Andrew Stokes, managing director of the Hong Kong-based EFL software company ClarityEnglish, talks to Melanie Butler about testing on mobile phones, the perils of unanswered emails and high tech toasters
Clarity always strikes me as an ELT disruptor, a company started by two guys, a Tefler and a nerd, in a spare bedroom in Hong Kong. This year you went handheld – producing a placement test for mobile phones. Are you taking on the edtech giants?
No, I don’t think so. We are quite happy as a small independent publisher with the freedom to take on projects we enjoy and which we think will be useful. For example, we are currently working on an online course to help nurses in the Philippines get the 7.0 in Ielts Writing that they need to work in the UK. That’s way too small for an edtech giant.
You developed the Dynamic Placement Test with the German test specialists Telc. Did the test already exist and you adapted it – or did you develop the test to fit the technology? For our first online test, the concept was to digitise a paper test, which meant a lot of gapfill and multiple choice. This time we realised that with digital tests we have opportunities to do new things. For example, rearranging words to form a sentence. Think of all the skills involved in that. You need to understand the words individually and how they relate to each other. You also need to be able to cope with the grammar, and to interact with the functional intent of the sentence. It’s complex and challenging; it‘s not possible just to skim through clicking a, b or c at random. We hope that it is also more fun — there doesn’t seem to be very much fun in testing these days. One thing I admire about Telc is that they are interested in making tests engaging and enjoyable..
Why put a test on mobile phones? Isn’t this just a gimmick?
It’s a question of logistics. Asia University in Taiwan, the first institution we talked to about large-scale digital placement testing, had 2,000 freshers to test. And a computer room with just 20 desktop machines, so it would have taken half a semester to test them all. We soon realised that every one of those 2,000 students had a powerful computer sitting right in front of them: their phone. And of course, a smartphone is not only convenient (and paid for by the student); it’s also an ideal tool for a basic language test. For most people, especially of that generation, their handheld device is their primary means of communication.
What was the biggest technical challenge that you faced in terms of the test?
We wanted a test that is as democratic as possible. It needs to be able to run in less developed areas, such as remote parts of the Philippines.
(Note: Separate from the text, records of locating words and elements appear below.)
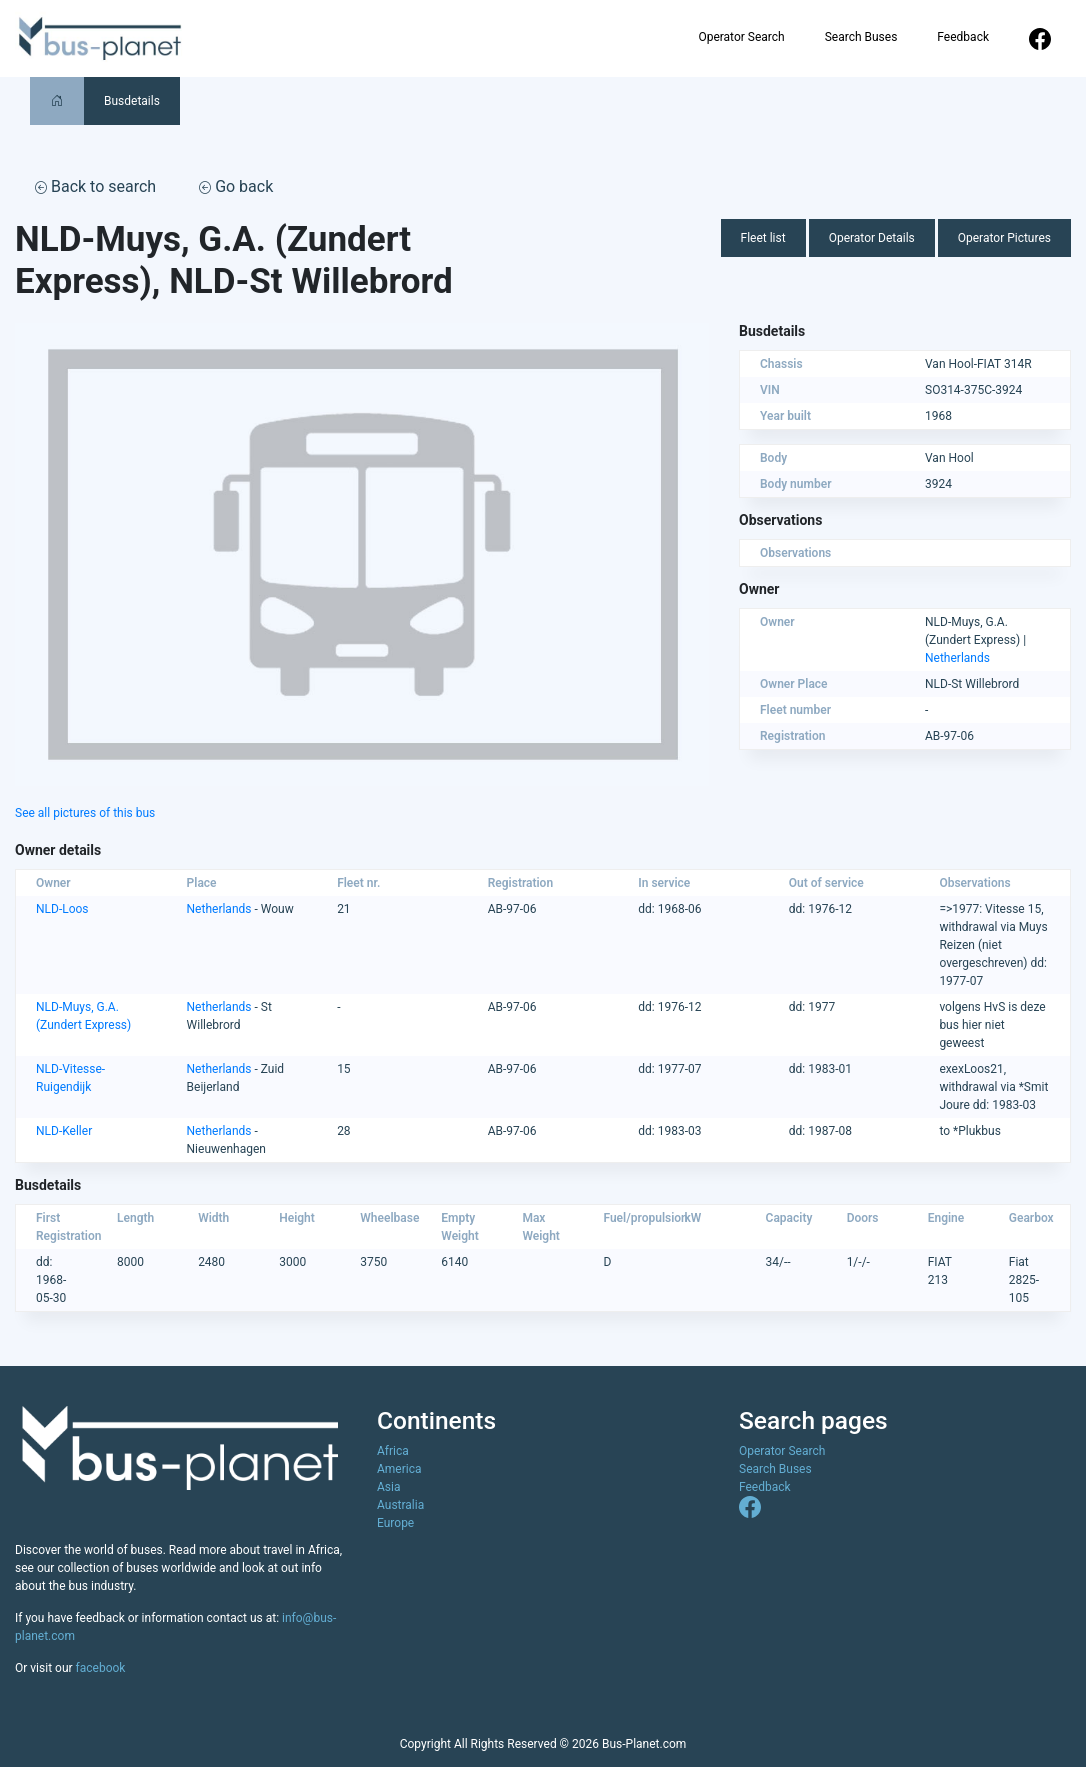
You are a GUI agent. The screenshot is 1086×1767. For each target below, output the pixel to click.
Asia (388, 1487)
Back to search (95, 186)
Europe (395, 1523)
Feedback (963, 37)
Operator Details (872, 238)
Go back (236, 186)
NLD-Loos (62, 909)
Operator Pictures (1004, 238)
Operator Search (741, 37)
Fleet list (763, 238)
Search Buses (861, 37)
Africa (393, 1451)
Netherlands (957, 658)
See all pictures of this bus (85, 813)
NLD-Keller (64, 1131)
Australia (400, 1505)
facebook (101, 1668)
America (399, 1469)
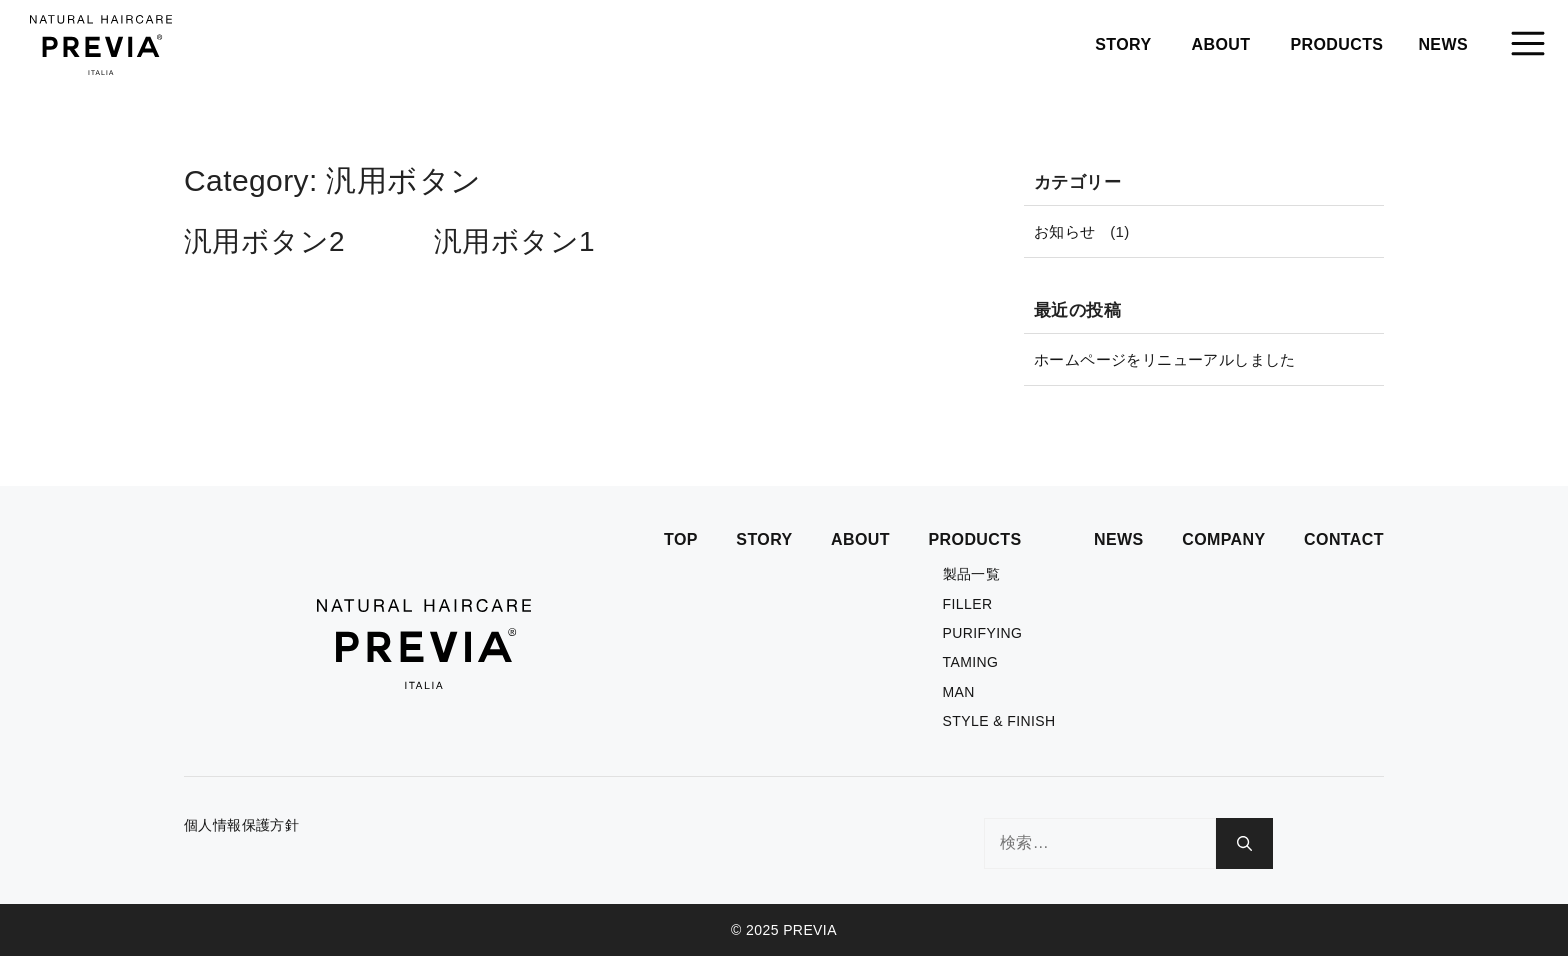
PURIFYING (983, 633)
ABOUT (1221, 44)
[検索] (1244, 843)
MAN (959, 692)
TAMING (971, 662)
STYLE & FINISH (999, 721)
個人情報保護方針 (241, 825)
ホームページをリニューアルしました (1165, 359)
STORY (1123, 44)
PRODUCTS (1336, 44)
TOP (681, 539)
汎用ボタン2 (264, 241)
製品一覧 (972, 574)
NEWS (1443, 44)
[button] (1528, 45)
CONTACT (1344, 539)
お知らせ (1065, 231)
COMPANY (1223, 539)
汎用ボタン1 (514, 241)
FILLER (968, 604)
This means that we can only rely on intermittent internet connections, so we had to make sure that it continues to run even when the connection is lost, which we achieved. But actually, the biggest challenge has been administrative. For example, the system sends out emails to students with a download link for the app. We were surprised to discover that a lot of students never check their email. That kind of issue comes from out of the blue and finding solutions (Facebook? Instagram? Whiteboard?) is part of the fun of it.
Taking out your crystal ball, where do you see the love affair between tech and testing in ten years time? Will our toaster be testing us too?
Yes, and that will be a proper test with consequences. Anyone who has used Amazon’s Alexa knows that you will tell your toaster that you want your bagel ‘lightly done’, ‘slightly overdone’ or ‘burnt to a crisp’. You will be able to assess the accuracy of your vocabulary against the surface of the bagel that pops up.